Theodore Schurr is a Professor in the Department of Anthropology, a Consulting Curator in the University of Pennsylvania Museum of Archeology and Anthropology, and the Head of the Laboratory of Molecular Anthropology at Penn. For the past thirty years, he has investigated the genetic prehistory of Asia and the Americas through studies of mtDNA, Y-chromosome and autosomal DNA variation. Current projects include studies of genetic diversity in indigenous populations of Canada, the United States, Mexico and the Caribbean. His research group is also exploring the population histories of Georgia (Caucasus), Pakistan and Kazakhstan through collaborative studies in those countries. Other projects are investigating mitochondrial DNA (mtDNA) diseases in human populations, and the role of the mtDNA in complex diseases, metabolism and adaptation.

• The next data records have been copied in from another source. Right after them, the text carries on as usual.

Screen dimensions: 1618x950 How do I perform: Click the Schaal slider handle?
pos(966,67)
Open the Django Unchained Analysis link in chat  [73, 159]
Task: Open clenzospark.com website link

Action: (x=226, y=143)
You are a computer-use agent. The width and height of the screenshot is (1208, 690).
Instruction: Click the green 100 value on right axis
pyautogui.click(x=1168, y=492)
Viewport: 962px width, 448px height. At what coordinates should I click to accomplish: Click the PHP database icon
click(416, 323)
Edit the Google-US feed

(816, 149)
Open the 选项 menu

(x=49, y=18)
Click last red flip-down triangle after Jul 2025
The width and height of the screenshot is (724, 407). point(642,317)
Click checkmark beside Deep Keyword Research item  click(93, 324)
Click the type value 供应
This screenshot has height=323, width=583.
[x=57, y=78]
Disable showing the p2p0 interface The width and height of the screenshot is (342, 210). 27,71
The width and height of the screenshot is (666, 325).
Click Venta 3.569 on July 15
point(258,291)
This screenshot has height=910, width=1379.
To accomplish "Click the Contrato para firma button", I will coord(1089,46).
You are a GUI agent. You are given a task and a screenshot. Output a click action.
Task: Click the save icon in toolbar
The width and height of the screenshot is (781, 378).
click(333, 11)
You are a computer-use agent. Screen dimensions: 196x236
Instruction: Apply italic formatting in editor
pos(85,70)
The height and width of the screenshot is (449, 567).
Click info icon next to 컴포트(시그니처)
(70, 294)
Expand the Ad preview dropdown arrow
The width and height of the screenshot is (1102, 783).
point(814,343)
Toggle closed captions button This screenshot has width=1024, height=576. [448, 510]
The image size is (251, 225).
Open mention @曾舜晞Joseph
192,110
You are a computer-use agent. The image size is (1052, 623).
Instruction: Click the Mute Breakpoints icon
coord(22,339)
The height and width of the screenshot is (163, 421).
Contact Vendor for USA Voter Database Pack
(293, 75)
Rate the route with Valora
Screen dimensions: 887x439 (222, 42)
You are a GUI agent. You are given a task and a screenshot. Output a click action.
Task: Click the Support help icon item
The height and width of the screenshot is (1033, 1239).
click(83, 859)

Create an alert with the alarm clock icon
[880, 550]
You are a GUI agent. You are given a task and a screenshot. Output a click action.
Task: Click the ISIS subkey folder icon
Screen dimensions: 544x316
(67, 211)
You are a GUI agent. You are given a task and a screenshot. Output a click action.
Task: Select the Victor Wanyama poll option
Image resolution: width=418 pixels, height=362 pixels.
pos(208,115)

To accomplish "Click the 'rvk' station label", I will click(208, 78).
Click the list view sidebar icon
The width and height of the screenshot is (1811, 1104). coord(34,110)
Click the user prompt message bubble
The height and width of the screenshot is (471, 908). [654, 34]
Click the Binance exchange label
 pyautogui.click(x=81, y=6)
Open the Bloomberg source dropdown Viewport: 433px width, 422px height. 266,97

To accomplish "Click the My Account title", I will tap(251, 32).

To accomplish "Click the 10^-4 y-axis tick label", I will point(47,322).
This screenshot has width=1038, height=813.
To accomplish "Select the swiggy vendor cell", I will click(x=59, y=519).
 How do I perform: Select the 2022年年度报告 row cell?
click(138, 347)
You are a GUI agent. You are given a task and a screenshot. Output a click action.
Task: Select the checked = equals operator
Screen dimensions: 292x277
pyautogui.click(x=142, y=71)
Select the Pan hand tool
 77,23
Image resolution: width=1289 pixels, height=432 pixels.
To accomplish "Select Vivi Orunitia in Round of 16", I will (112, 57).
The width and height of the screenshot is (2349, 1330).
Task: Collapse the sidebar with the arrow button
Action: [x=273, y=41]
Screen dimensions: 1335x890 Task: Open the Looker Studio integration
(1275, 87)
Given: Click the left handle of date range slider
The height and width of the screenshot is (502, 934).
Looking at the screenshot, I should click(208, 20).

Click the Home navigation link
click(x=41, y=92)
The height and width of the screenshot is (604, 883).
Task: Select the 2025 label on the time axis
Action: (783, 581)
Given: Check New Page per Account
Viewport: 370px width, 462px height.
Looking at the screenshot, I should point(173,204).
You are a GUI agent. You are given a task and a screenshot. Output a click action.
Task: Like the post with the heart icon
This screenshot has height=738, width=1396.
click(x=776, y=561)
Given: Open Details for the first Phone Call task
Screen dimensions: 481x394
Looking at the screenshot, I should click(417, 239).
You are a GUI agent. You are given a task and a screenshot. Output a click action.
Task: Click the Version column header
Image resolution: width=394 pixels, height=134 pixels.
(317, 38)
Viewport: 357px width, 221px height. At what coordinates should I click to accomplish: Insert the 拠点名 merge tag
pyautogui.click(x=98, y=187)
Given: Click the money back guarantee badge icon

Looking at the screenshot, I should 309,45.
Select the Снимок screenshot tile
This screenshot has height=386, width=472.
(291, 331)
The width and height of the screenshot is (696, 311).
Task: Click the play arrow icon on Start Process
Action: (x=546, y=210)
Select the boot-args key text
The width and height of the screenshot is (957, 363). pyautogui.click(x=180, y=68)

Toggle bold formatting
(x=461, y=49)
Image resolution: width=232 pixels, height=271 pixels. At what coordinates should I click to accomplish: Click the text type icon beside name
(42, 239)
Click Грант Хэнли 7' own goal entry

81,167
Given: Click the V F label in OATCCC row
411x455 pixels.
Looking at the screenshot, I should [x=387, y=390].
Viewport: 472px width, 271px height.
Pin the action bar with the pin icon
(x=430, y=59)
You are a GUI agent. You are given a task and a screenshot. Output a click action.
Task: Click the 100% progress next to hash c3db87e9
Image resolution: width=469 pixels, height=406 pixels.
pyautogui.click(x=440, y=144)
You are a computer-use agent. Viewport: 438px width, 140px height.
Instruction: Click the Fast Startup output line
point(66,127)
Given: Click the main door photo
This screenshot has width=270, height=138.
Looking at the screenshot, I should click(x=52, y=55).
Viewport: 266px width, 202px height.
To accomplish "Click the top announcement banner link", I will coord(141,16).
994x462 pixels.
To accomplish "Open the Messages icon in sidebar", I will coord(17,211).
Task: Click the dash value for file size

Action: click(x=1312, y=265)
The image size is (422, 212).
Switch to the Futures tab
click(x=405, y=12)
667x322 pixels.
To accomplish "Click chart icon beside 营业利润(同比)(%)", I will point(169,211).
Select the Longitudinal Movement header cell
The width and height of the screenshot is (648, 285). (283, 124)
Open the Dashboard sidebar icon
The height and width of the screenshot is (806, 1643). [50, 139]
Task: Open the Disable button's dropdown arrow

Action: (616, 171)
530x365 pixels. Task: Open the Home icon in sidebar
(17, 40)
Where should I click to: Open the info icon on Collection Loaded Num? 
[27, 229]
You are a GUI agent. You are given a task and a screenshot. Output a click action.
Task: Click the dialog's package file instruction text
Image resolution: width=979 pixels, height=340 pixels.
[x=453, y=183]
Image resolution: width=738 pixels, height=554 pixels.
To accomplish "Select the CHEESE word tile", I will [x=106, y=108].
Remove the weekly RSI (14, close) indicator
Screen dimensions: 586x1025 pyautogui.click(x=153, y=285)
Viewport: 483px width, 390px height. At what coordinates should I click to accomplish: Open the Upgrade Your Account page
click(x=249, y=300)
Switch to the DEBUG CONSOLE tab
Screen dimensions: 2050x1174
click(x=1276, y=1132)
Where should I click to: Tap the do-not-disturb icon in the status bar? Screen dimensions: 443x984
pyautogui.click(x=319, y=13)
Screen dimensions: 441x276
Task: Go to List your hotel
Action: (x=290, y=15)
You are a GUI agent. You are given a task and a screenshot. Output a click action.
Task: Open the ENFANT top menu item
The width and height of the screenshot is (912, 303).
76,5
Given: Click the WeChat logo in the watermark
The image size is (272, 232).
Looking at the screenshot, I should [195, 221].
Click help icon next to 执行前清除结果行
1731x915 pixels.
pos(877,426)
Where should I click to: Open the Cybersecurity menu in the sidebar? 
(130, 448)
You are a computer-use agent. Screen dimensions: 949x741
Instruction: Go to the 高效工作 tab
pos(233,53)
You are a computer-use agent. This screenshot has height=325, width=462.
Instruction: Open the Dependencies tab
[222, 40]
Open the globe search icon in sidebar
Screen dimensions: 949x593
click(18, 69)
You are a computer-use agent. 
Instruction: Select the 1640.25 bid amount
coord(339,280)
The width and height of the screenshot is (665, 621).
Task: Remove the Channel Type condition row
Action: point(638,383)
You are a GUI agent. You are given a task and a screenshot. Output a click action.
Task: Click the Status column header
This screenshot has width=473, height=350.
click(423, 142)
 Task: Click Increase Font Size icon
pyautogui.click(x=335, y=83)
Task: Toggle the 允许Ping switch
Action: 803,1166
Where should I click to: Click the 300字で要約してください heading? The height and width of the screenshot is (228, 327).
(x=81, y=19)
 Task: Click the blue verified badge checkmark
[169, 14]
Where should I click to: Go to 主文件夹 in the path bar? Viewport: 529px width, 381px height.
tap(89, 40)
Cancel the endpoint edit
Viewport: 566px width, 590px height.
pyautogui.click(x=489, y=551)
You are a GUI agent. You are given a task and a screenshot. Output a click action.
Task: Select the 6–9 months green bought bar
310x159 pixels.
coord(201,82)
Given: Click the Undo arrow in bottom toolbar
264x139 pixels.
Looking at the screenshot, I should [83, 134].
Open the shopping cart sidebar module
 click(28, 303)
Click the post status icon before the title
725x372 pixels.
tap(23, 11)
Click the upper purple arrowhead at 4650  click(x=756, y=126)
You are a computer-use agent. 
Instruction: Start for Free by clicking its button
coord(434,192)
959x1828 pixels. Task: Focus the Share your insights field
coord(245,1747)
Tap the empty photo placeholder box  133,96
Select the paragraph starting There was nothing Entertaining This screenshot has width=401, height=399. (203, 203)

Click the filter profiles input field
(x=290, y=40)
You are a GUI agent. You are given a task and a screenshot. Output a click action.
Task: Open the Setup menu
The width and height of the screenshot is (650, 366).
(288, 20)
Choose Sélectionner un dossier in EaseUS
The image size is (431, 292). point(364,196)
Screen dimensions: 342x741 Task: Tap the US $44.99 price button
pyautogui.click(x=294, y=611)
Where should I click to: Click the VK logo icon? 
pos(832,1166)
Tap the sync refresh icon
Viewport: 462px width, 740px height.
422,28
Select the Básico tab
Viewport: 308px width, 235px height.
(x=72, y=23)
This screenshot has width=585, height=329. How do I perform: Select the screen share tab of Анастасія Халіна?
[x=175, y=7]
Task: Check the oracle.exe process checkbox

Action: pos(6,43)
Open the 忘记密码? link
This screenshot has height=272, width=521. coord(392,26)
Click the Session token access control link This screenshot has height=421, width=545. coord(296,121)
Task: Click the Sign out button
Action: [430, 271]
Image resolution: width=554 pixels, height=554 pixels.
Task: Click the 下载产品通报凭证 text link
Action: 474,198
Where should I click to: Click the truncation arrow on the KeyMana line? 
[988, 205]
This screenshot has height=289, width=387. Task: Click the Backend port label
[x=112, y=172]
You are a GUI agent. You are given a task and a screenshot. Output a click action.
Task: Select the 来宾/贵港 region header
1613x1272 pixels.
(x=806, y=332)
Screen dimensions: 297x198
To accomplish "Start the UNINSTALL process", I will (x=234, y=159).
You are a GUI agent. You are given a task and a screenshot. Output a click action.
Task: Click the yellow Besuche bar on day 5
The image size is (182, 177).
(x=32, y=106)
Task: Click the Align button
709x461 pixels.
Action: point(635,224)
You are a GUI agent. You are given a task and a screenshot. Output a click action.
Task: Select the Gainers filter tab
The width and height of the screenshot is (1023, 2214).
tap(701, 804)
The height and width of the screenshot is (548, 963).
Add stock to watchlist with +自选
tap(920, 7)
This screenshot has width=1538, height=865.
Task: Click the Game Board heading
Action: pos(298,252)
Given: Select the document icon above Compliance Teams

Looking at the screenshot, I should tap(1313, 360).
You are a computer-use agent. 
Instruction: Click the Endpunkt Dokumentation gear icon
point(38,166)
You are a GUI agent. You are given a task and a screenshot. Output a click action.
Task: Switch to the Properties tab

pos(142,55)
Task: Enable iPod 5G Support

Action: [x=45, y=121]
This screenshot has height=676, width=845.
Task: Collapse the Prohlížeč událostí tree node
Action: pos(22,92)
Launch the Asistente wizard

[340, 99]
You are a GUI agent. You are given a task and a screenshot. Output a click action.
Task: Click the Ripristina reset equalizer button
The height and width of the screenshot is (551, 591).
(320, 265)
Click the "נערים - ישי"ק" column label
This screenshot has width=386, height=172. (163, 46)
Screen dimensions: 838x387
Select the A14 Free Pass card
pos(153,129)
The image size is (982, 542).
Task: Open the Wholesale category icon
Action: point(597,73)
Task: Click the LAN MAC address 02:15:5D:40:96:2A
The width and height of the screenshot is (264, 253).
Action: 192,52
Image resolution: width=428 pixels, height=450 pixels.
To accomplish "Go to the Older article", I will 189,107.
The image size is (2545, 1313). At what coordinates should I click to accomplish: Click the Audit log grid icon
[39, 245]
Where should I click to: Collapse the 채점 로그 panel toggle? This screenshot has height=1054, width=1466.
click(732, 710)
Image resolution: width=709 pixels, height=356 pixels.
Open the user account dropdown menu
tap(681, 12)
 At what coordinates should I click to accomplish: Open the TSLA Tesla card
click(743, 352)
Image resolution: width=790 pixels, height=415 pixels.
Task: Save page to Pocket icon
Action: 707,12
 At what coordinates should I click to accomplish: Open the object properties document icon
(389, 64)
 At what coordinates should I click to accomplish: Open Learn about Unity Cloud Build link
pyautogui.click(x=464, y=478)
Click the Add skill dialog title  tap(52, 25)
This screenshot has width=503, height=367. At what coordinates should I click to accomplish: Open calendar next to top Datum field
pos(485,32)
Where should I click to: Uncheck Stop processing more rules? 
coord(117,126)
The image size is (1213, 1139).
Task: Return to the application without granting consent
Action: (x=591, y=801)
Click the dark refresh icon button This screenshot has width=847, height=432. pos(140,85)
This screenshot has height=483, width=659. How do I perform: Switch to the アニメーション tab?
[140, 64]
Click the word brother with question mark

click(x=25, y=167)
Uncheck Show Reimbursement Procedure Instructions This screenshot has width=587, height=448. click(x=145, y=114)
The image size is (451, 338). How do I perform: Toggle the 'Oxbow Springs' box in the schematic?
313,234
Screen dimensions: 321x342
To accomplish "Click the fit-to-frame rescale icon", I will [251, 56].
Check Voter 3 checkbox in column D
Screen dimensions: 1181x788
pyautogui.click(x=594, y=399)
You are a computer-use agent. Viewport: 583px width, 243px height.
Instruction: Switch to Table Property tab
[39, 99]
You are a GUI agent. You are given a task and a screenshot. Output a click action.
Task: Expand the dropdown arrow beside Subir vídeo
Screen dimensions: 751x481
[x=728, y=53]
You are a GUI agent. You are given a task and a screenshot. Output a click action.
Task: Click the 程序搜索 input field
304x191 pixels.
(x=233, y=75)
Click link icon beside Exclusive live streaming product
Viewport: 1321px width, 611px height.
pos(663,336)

Wolf Humanities Center Faculty Fellow
2021—2022 Forum on Migration
Professor of Anthropology
Stories of Ancestry, Inheritance & Belonging
For this project, I will draw upon three decades of genetic research into the origins and ancestry of various human populations to develop a book that explores questions that this kind of research raises, both from the standpoint of the researcher and participants and communities involved in these DNA studies. The stories to be developed will come from research conducted with communities in the Americas, Georgia, Russia and Turkey, among other places. In addition to elaborating human ancestry and migration in deep time, these stories will examine issues such as the African diaspora, settler colonialism, indigenous rights, nationalism, and identity politics that are of contemporary relevance. Thus, the proposed book will be of potential interest to scholars from a number of disciplinary backgrounds.